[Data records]
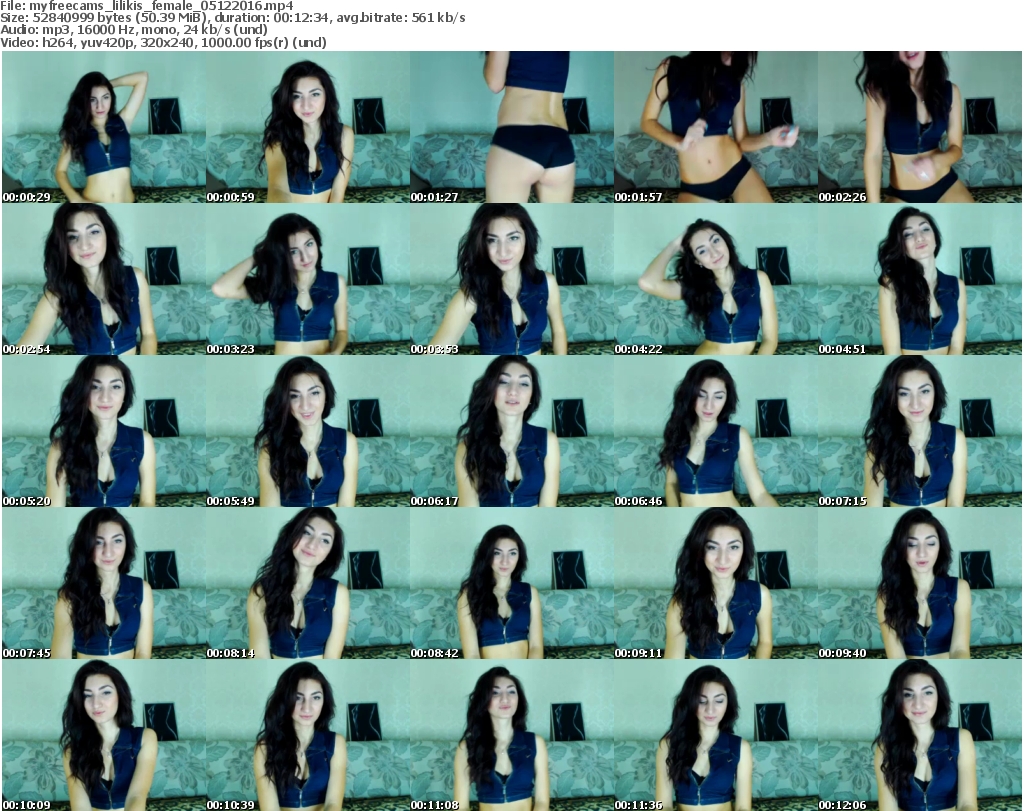Viewport: 1024px width, 811px height.
Task: Select the thumbnail timestamped 00:02:54
Action: 103,279
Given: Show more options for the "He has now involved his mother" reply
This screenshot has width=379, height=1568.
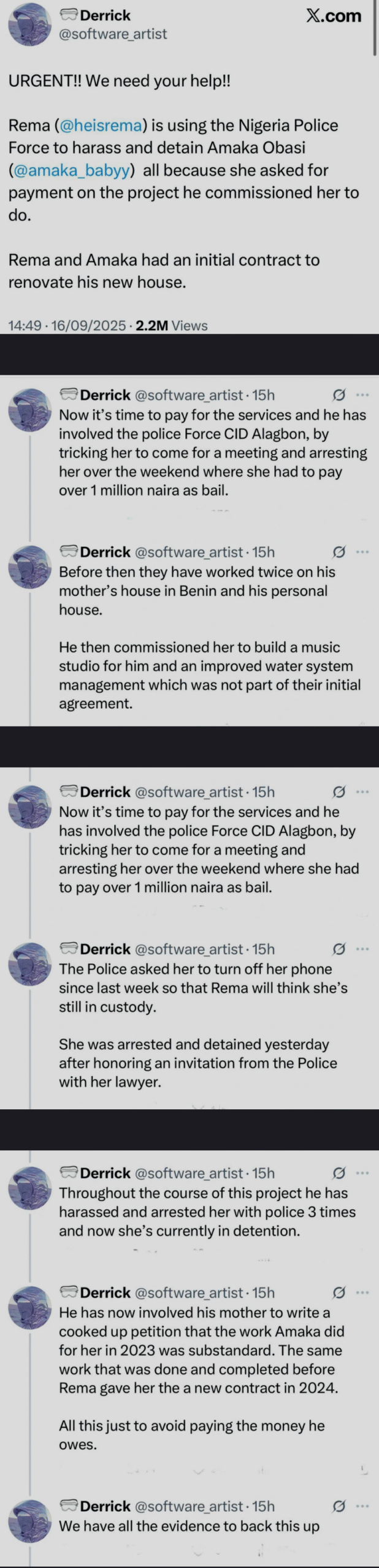Looking at the screenshot, I should click(362, 1292).
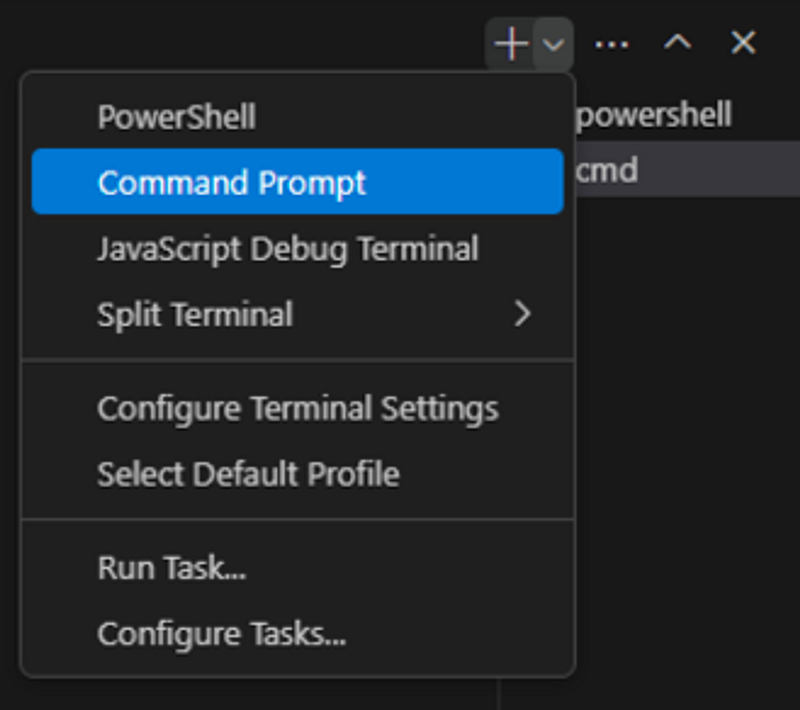Click the New Terminal plus icon
The width and height of the screenshot is (800, 710).
(x=511, y=44)
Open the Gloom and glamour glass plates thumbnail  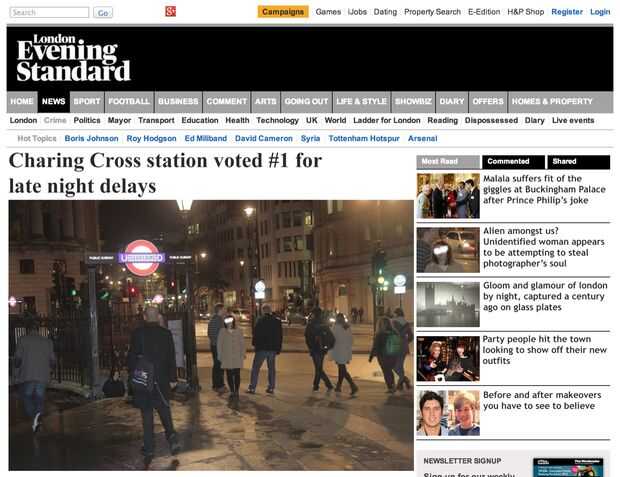coord(448,304)
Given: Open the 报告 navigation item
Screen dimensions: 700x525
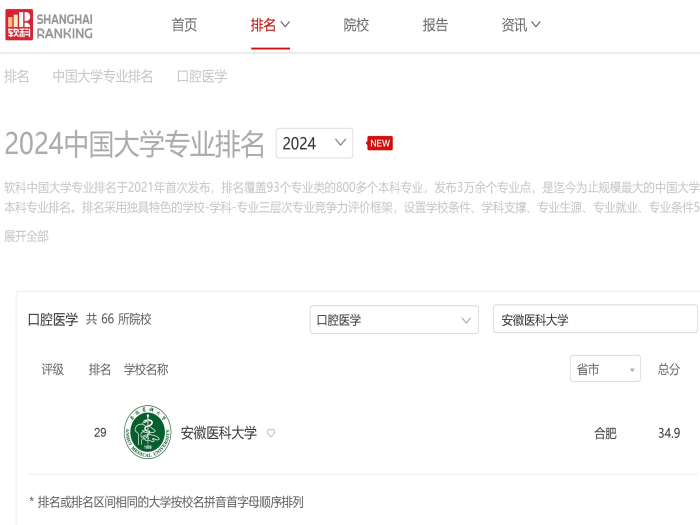Looking at the screenshot, I should pos(435,25).
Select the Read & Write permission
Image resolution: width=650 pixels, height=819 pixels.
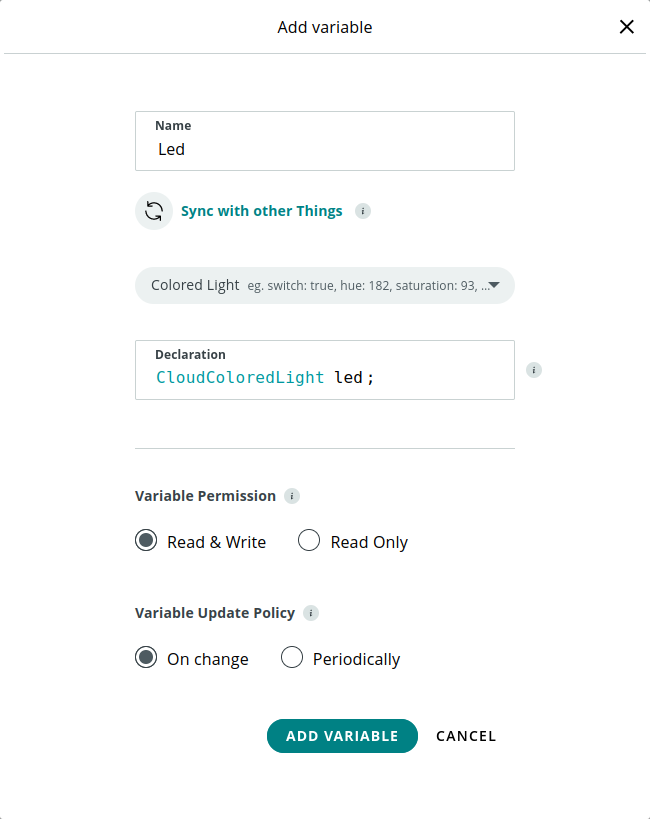(x=145, y=540)
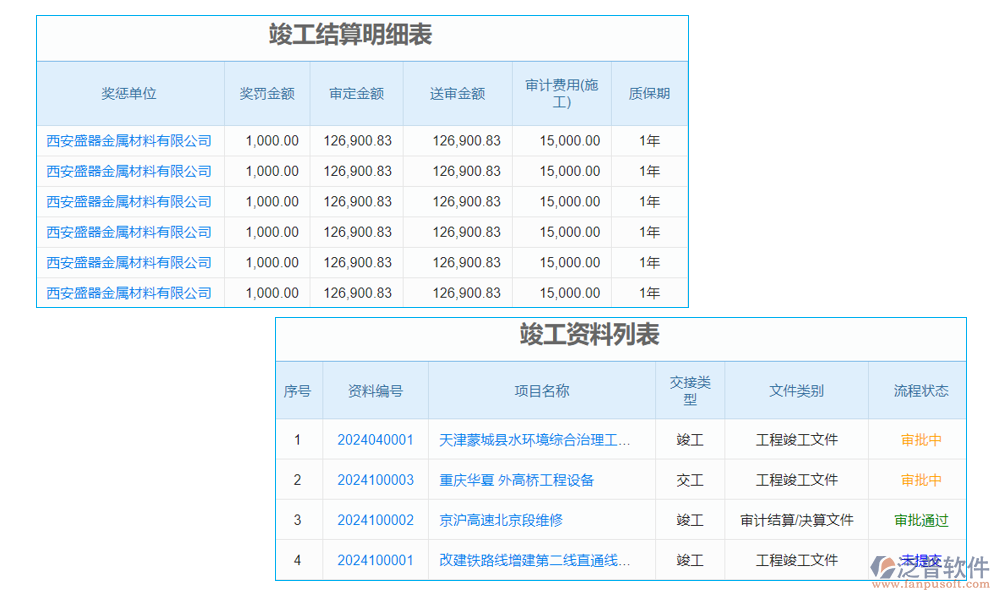Click the 未提交 status label
The image size is (1000, 600).
pyautogui.click(x=918, y=560)
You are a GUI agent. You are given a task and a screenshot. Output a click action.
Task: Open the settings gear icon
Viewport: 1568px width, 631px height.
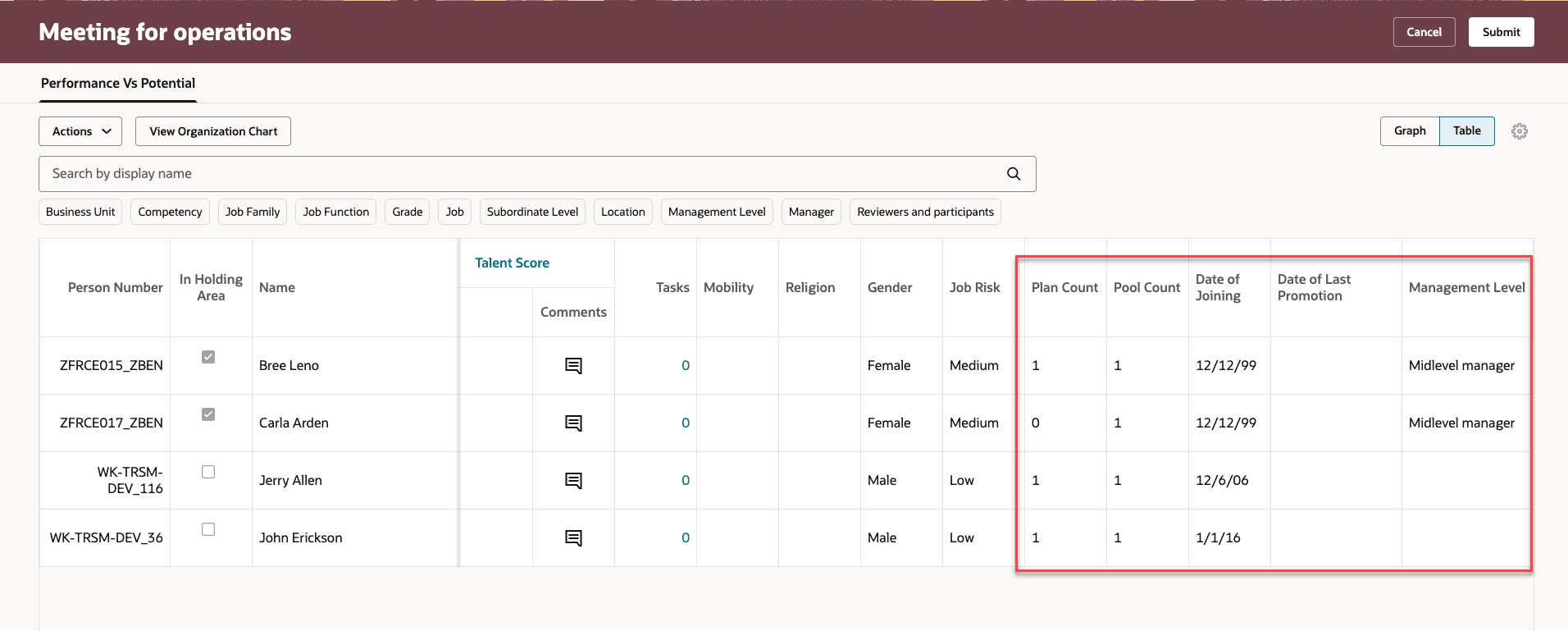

== YOUR GOAL ==
Repeat each line word for word, from the one with "Task: Open the settings gear icon" down to the last line of the data, and keep the pictures out of it.

== ANSWER FOR THE TASK ==
Task: Open the settings gear icon
Viewport: 1568px width, 631px height.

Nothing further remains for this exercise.